** Opening Provided records block **

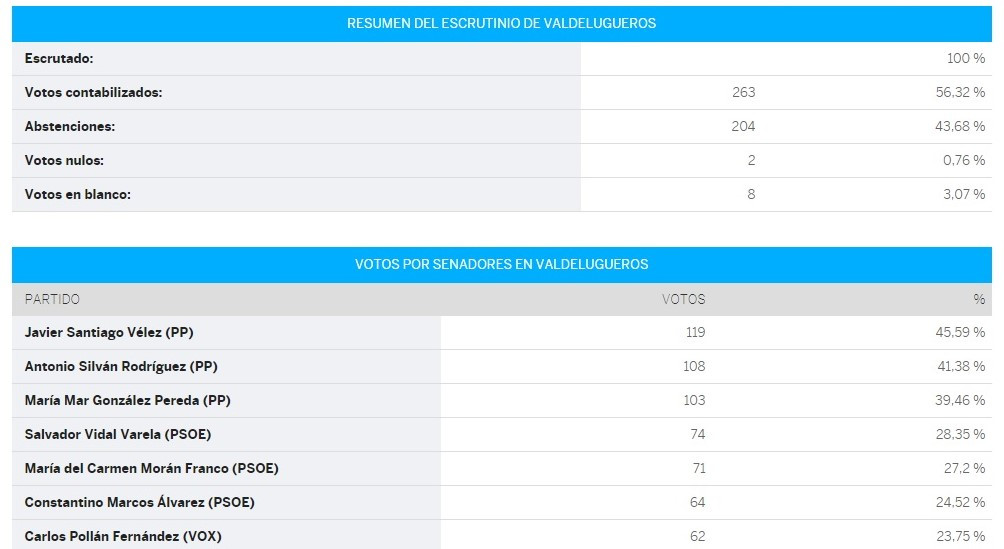The height and width of the screenshot is (549, 1004).
Task: Select the PARTIDO column header
Action: 52,299
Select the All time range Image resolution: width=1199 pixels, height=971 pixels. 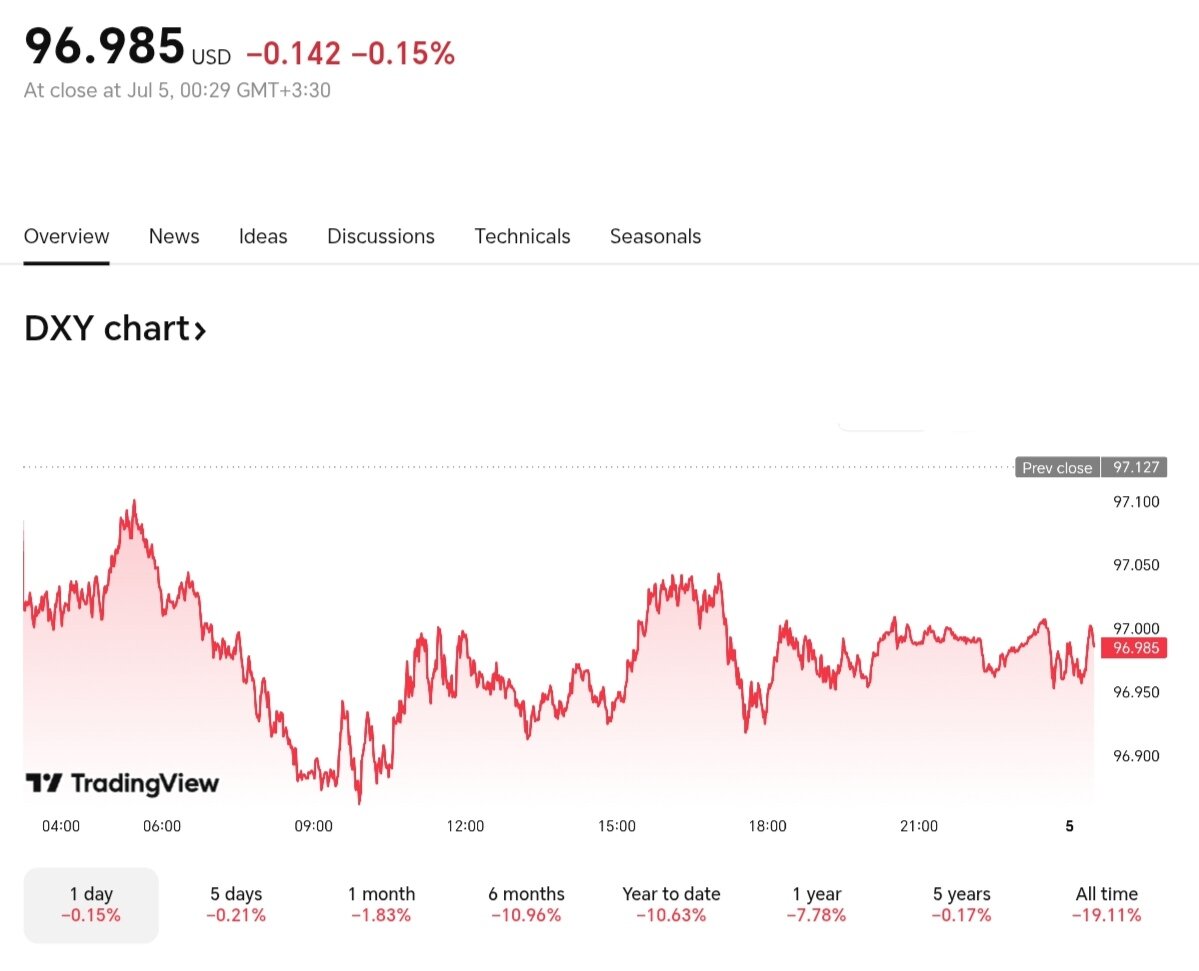1106,904
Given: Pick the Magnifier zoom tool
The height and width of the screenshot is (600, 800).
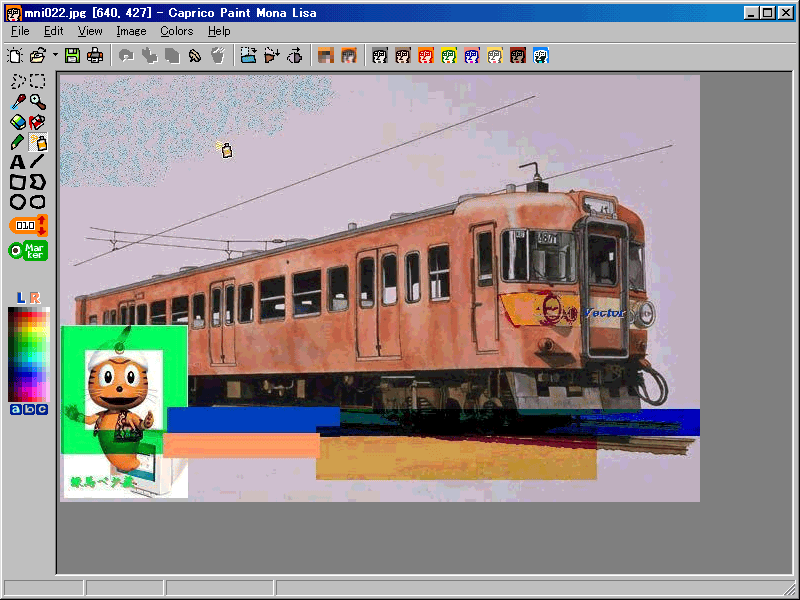Looking at the screenshot, I should point(38,102).
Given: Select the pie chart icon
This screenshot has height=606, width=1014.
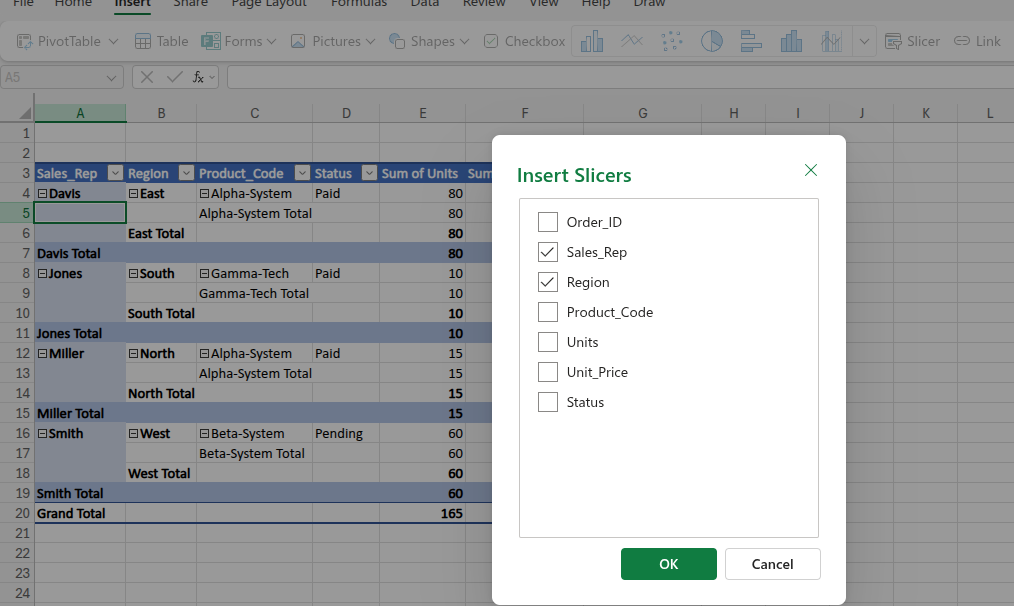Looking at the screenshot, I should (x=711, y=41).
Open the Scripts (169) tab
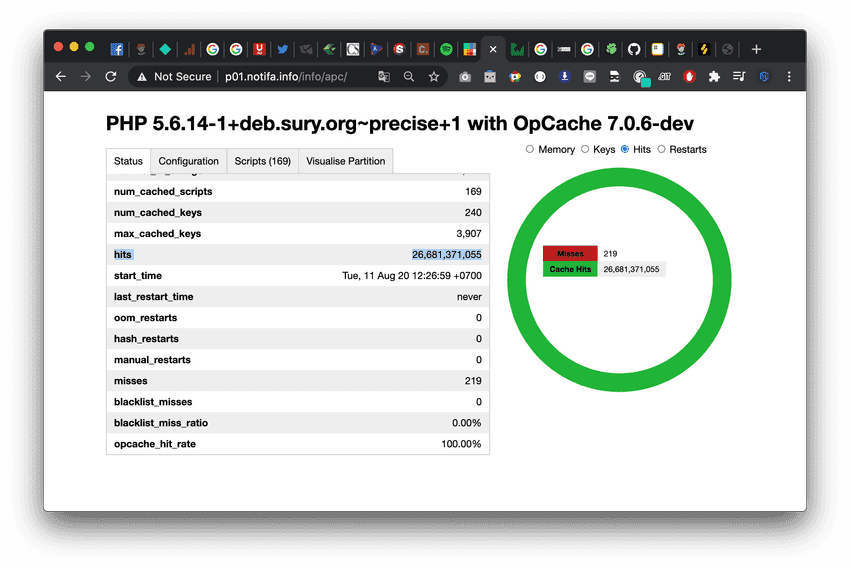 (262, 161)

** Closing Provided records block **

_Task item_.
Exactly the lines from the one with "Given: Pick the Magnifier zoom tool" through the end of the records are to be repeated, both ends included, and pictures are to be omitted.

_Answer below_.
Given: Pick the Magnifier zoom tool
The height and width of the screenshot is (600, 800).
Looking at the screenshot, I should point(38,102).
Given: Select the pie chart icon
This screenshot has height=606, width=1014.
Looking at the screenshot, I should (x=711, y=41).
Open the Scripts (169) tab
 (262, 161)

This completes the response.